In a press release the EU Commission clarifies what comes next with the Digital Markets Act: “potential gatekeepers that meet the quantitative thresholds established have until 3 July to notify their core platform services to the Commission. The Commission will then have 45 working days (until 6 September 2023) to decide whether the company meets the thresholds and to designate gatekeepers. Following their designation, gatekeepers will have six months (i.e. until 6 March 2024) to comply with the requirements in the DMA.”
There’s been a lot of drama surrounding the negotiations for defining the DMA, with some of the more legitimate concerns having to do with the demand for inter-operability between messaging services and how that could impact end-to-end encryption.
The digital gatekeepers will surely include the ‘usual suspects’: Google, Facebook, Amazon and Apple, as well as Alibaba and Booking.
The biggest news for consumers is that under the Digital Market's Act the gatekeepers will no longer be able to combine personal data from different sources or deliver targeted ads without the user’s consent.
And an important aspect of the Commission’s ability to enforce this legislation is the shift to outlawing Big Tech’s abuse of power outright, or ex-ante intervention, from the past methods of playing catch-up, having to gather evidence of past misconduct and then going through the court system before any action can be taken.
As expected, gatekeepers weren’t going to agree to these types of changes that can impact their massive profits without trying to fight them (and some still whining about being treated unfairly).
The tech lobby DigitalEurope, which represents players like Amazon, Apple, Facebook's parent company Meta and Google, tried unsuccessfully to eliminate some of these measures. Apple CEO Tim Cook has said that these efforts would “destroy the security of the iPhone.” An Apple spokesperson stated that some of the DMA provisions “will prohibit us from charging for intellectual property in which we invest a great deal”. Meta’s president of global affairs, Nick Clegg, has said that the rules would “fossilize” innovation in the digital economy. This must be so hard for them…
On top of all this, a series of letters had been dispatched from U.S. government departments to Brussels lawmakers, highlighting concerns that the move disproportionately affected American businesses. That narrative, however — which primarily came from the U.S. Commerce Department — was eventually toned down, after the White House came out in support of clamping down on Big Tech abuses.
As the Overton window shifts against Big Tech all over the world, these changes brought to us by the DSA and DMA are worth celebrating.
We hope more countries start making this shift. The next one to keep an eye on: the UK and their Digital Markets, Competition and Consumer Bill (DMCC Bill) which has now been published and introduced before Parliament.
The DMA - and also the DSA - are great approaches to limit the power of Big Tech in the European Union. While these laws are not perfect, they are great steps in the right direction.
Just like the GDPR, the EU is setting the bar on how to handle Big Tech, their market dominance and their privacy abuses.

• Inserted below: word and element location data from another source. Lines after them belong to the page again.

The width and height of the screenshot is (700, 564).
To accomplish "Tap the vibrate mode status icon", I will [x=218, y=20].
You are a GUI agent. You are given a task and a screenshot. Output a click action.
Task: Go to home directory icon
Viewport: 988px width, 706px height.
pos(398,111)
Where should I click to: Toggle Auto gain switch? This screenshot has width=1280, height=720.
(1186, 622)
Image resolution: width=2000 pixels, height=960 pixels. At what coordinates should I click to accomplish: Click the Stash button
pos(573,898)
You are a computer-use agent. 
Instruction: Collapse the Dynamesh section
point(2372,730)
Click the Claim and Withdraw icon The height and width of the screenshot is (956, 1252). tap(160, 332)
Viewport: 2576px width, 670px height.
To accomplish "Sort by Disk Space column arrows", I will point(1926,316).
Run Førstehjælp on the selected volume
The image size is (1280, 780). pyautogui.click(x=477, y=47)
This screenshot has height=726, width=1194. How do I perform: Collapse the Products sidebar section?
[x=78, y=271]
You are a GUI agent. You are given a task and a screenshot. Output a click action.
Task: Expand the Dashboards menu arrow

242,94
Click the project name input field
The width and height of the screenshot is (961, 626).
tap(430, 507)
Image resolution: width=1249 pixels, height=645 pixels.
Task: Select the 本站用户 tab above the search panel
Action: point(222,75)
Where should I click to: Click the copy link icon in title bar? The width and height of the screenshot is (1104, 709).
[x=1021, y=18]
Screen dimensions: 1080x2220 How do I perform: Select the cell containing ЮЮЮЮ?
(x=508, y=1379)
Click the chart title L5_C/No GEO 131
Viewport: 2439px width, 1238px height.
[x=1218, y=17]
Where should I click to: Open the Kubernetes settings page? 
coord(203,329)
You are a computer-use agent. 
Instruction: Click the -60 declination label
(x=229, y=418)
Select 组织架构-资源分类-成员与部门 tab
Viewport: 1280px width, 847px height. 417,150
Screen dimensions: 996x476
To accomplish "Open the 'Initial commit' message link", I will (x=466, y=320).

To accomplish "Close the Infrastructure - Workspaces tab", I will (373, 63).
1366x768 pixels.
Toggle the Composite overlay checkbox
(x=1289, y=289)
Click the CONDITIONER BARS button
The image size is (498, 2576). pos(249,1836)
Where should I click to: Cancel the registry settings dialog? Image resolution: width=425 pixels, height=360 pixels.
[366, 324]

The future will show how the EU can also enforce the new regulation. However, in regards to the GDPR, the EU has started to really push against Big Tech abuses like recent court decisions show where Google Analytics has been declared illegal in Europe or Facebook has received a huge fine because of their tracking business model.
The DMA and the DSA will curb the power of digital gatekeepers, ultimately creating a fairer competition environment and - hopefully - better privacy protections for everyone.